Arthur Mola/Invision/AP

This week, a controversial New York Times piece ran with the title Rappers Are Singers Now. Thank Drake, stating that Drake by himself set a trend for rappers singing that has felt ripples through out the decade.

Does this mean Drake should be given the credit for rappers singing?

Short answer: No.

Long answer: Noooooooooooooooooooooooooooooooooooooooooooooooo.

Written by Jon Caramanica, who previously has written for XXL and Vibe, it’s stunning how someone with his background and prominence in music criticism created such a massive, massive misfire.

It’s a fundamentally flawed rewriting of history that’s just wildly detached from the progression of hip-hop as a culture or rap as a genre. Claiming everyone from Future to Young Thug cribbed their melodic flows from Drake, as if he’s someone the Canadian oak trunk at the center of the Atlanta music family tree, is nothing short of a ridiculous attempt at erasure of an entire region’s massive contributions to music.

Was Drake influential this decade? Absolutely, that’s not what’s being questioned here. This also isn’t just an indictment of that article’s title, which may have been out of Caramanica’s hands. This is about Drake being given credit as something he was at absolute most an influenced curator for. There’s entire regions whose sounds did not have Drake as a shaping factor. To suggest otherwise, despite some sonic similarities, is the equivalent of some hack cultural studies professor claiming “Bob Dylan was actually the first rapper.”

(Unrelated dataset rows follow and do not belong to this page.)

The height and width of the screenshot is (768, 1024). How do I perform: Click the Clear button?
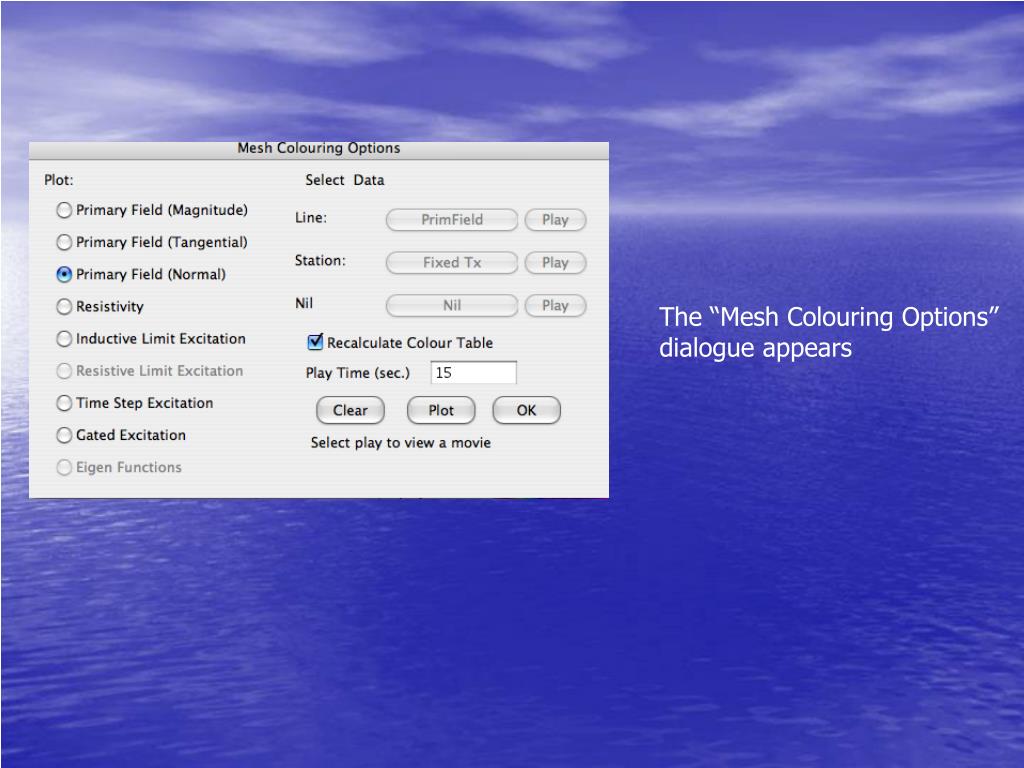coord(350,410)
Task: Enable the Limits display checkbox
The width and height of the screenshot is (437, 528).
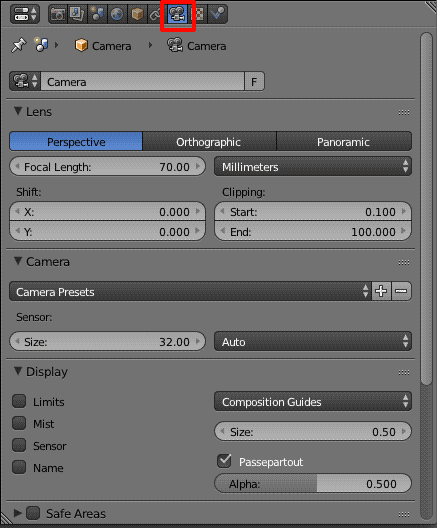Action: tap(19, 401)
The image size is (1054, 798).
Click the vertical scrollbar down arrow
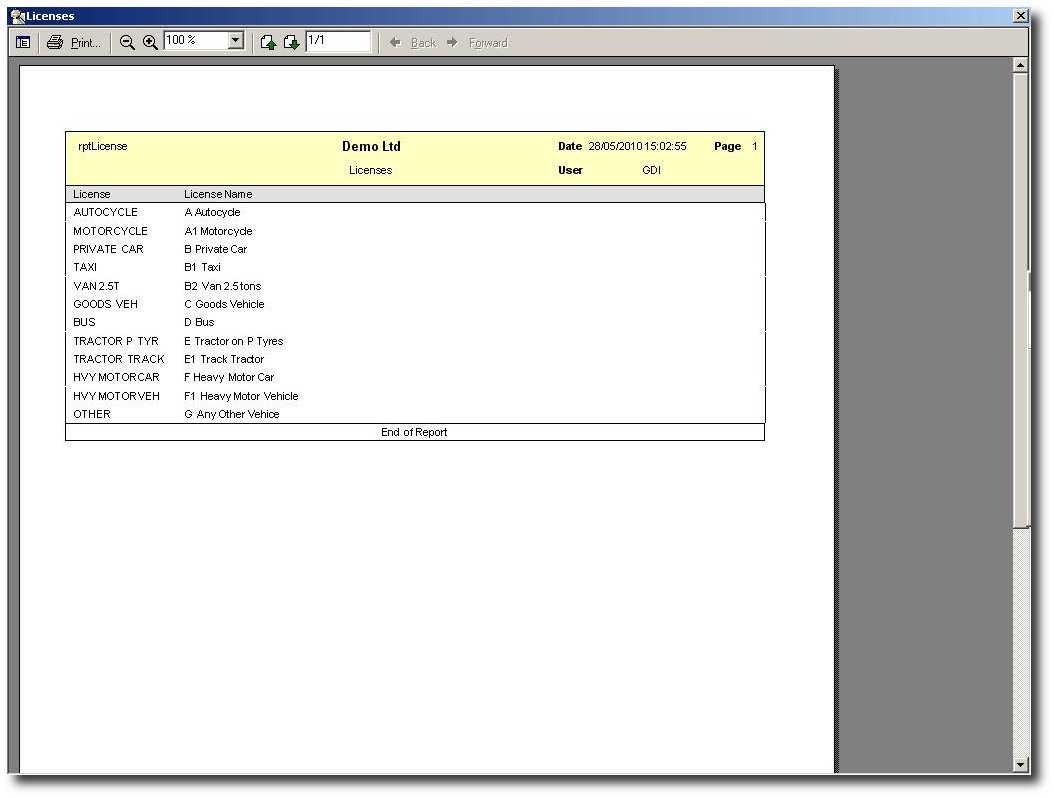[x=1020, y=765]
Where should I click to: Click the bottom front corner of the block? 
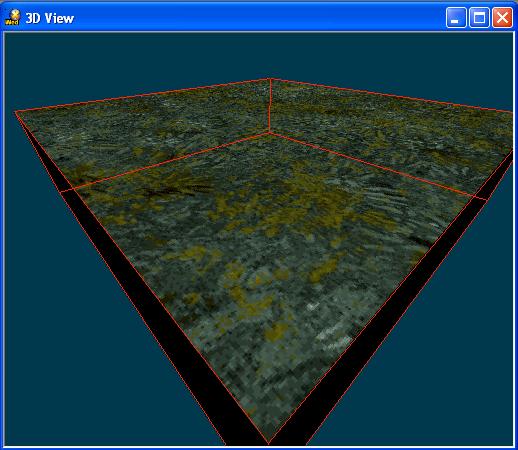point(269,443)
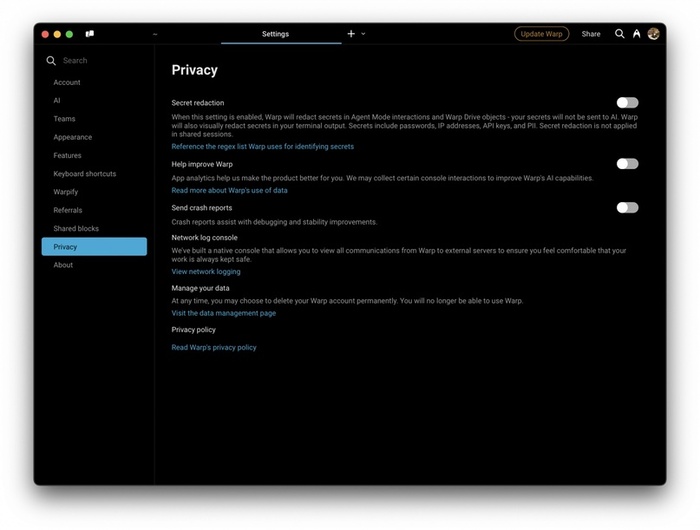700x530 pixels.
Task: Toggle the Help improve Warp switch
Action: click(627, 164)
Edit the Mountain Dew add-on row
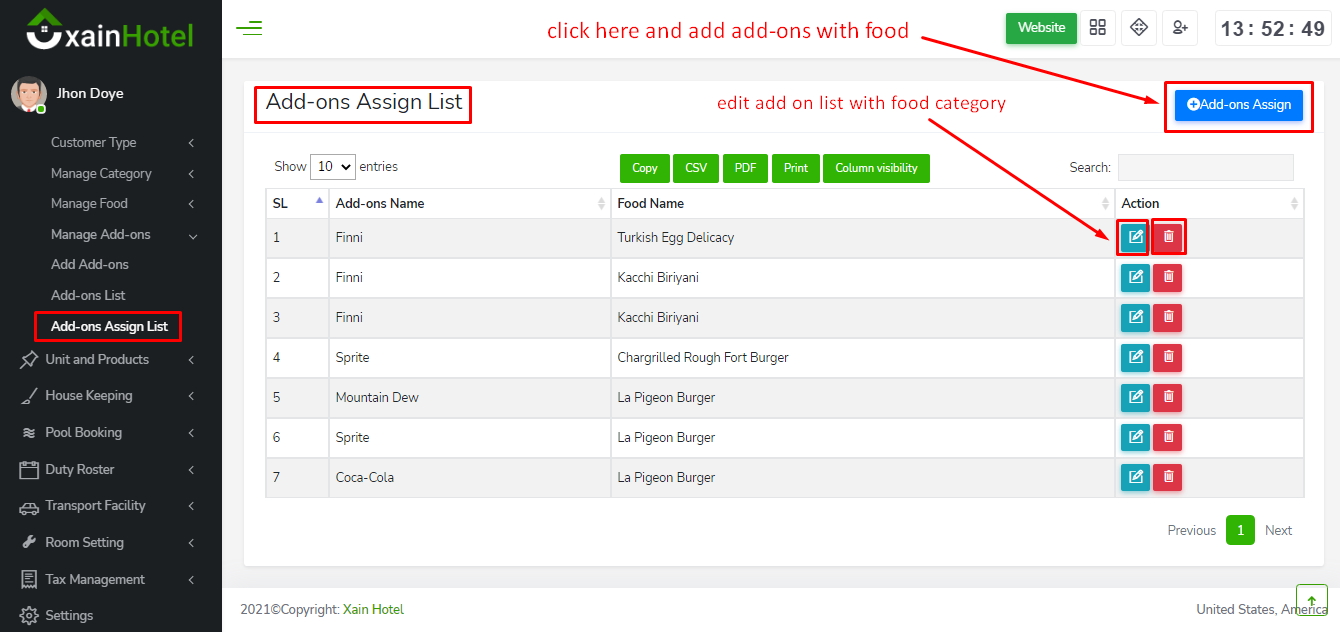Image resolution: width=1340 pixels, height=632 pixels. pyautogui.click(x=1135, y=398)
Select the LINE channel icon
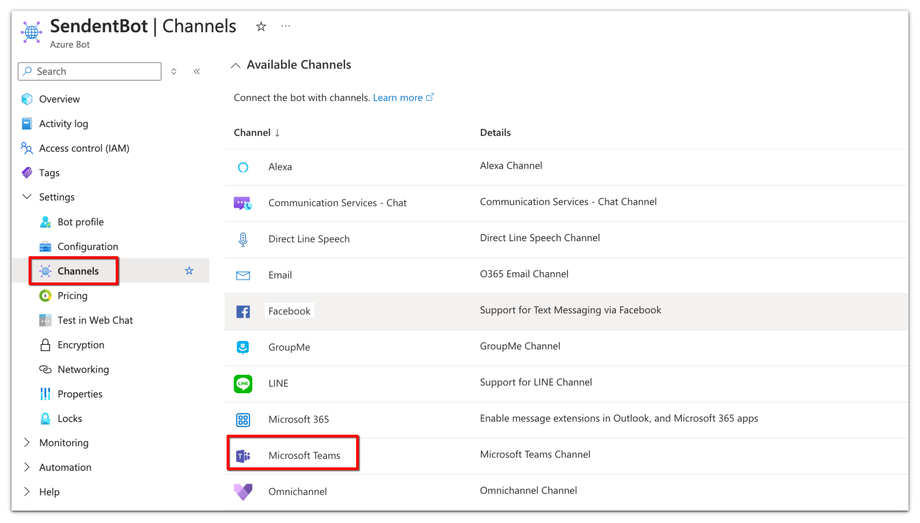 (243, 384)
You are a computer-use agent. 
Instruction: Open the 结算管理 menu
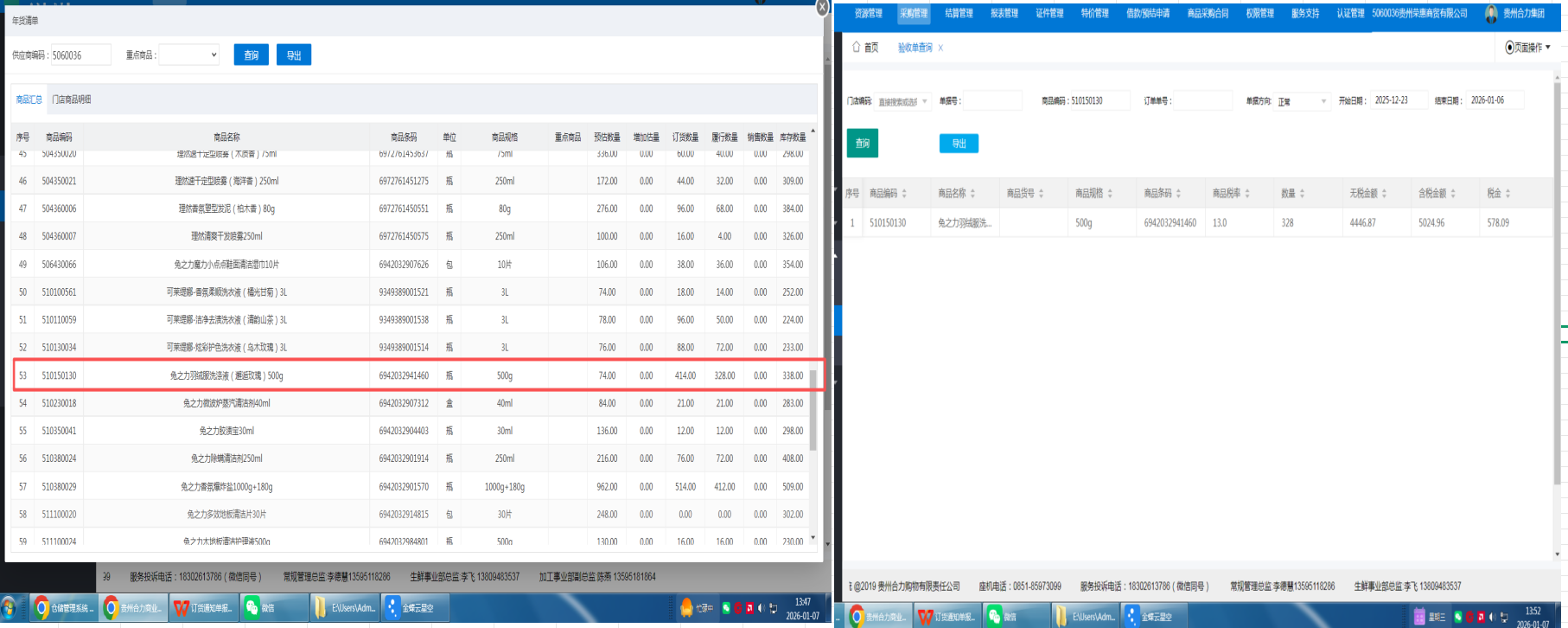958,14
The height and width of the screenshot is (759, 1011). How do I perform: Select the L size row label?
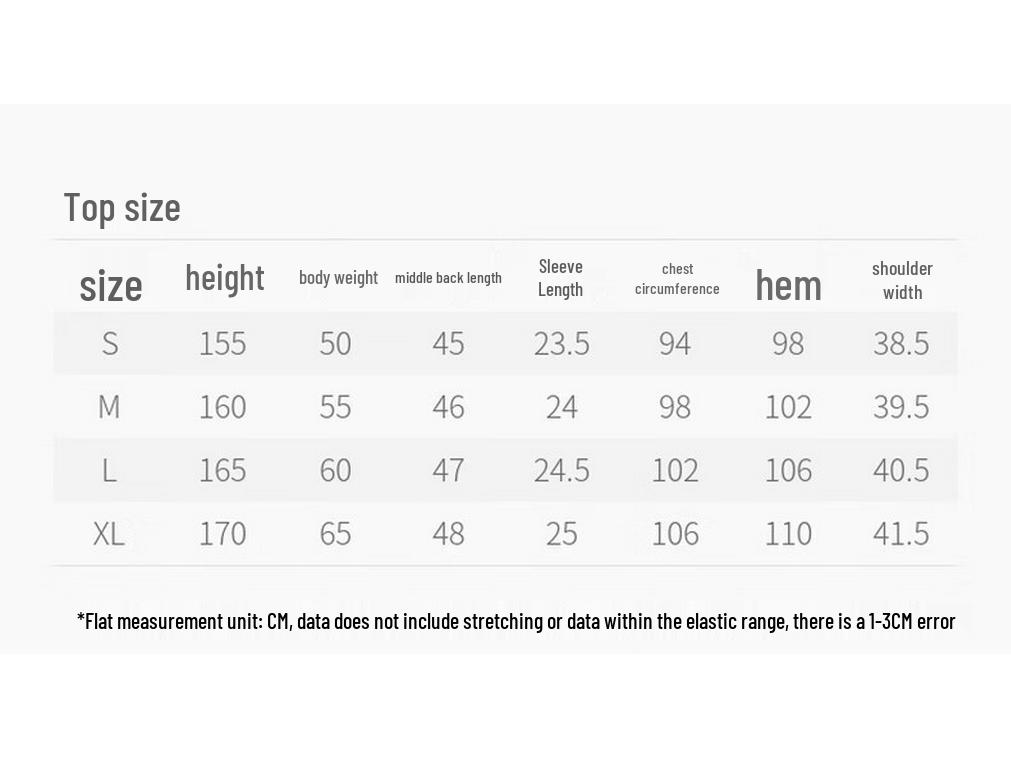click(x=110, y=470)
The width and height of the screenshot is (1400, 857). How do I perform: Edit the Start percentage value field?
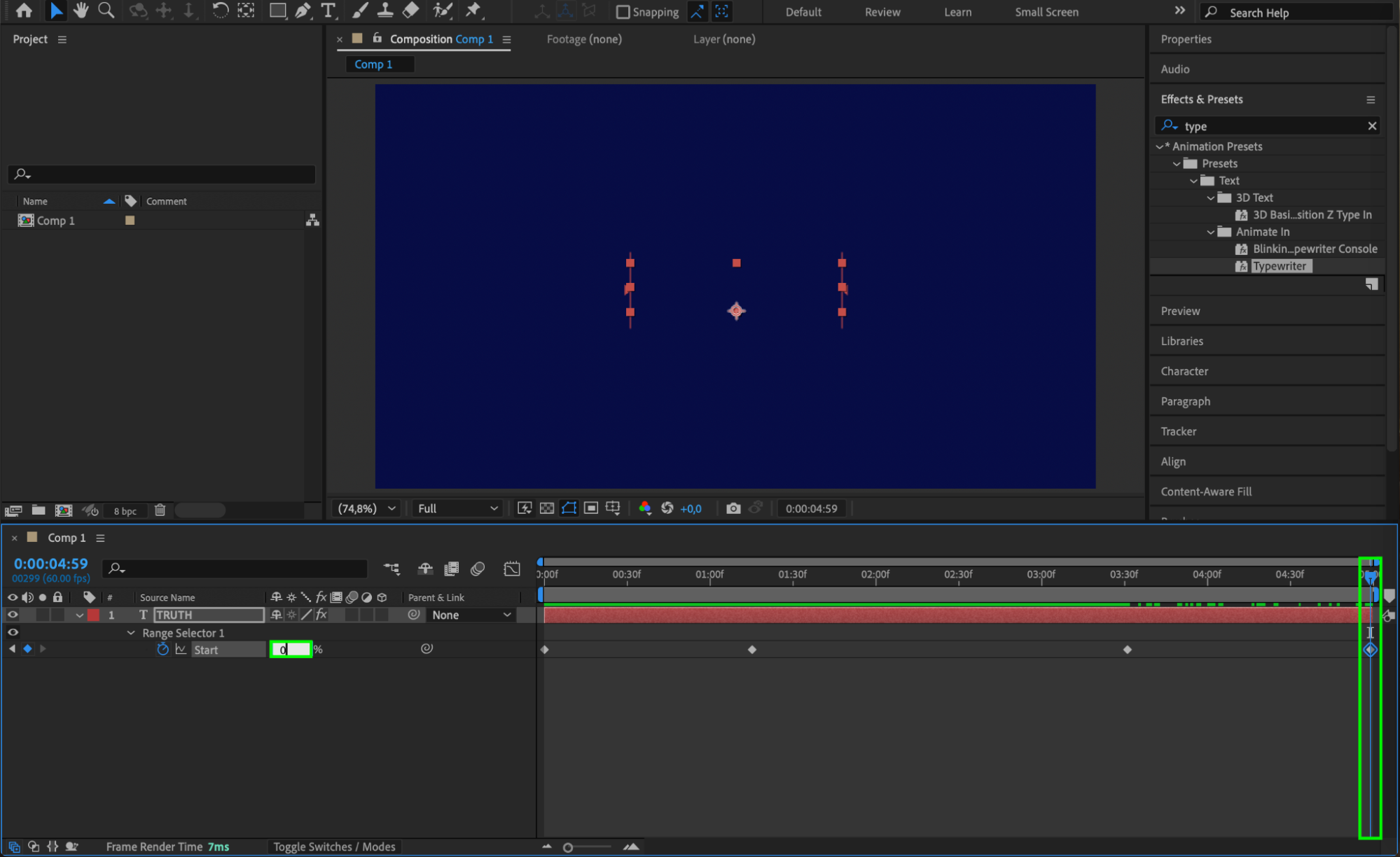291,649
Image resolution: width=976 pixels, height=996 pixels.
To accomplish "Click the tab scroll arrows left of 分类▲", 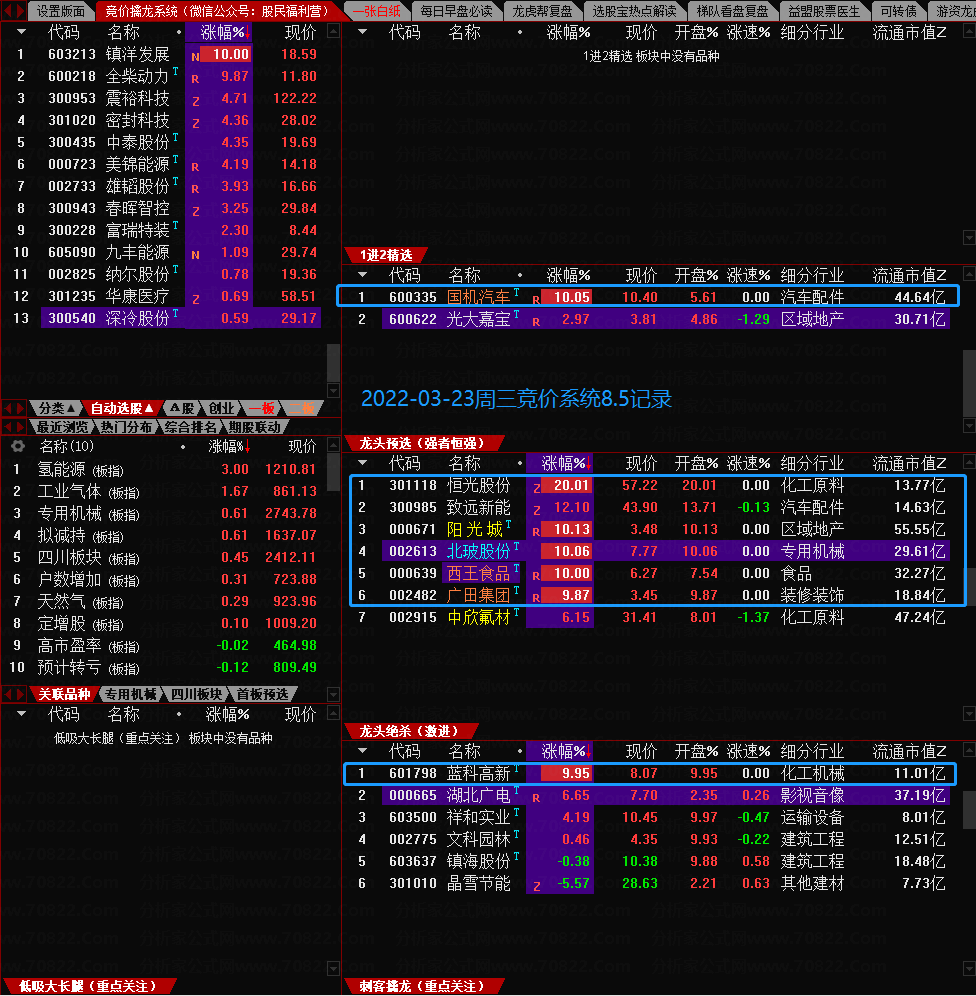I will [15, 408].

That doesn’t even scratch the surface of the impact from longstanding classics that emerged from Bone Thugs N Harmony, Nate Dogg, CeeLo, Trae the Truth, Soulja Boy, Phonte/Little Brother etc. The staggering level of Drake-washing in that article from a major publication is just absolutely ghastly, especially at a time when online access to tracing these steps into the genre’s past is easier to do than ever.

While Drake was arguably the decade’s most prominent face in hip-hop in terms of chart presence, cultural presence and overall prominence – don’t confuse ubiquity for innovation.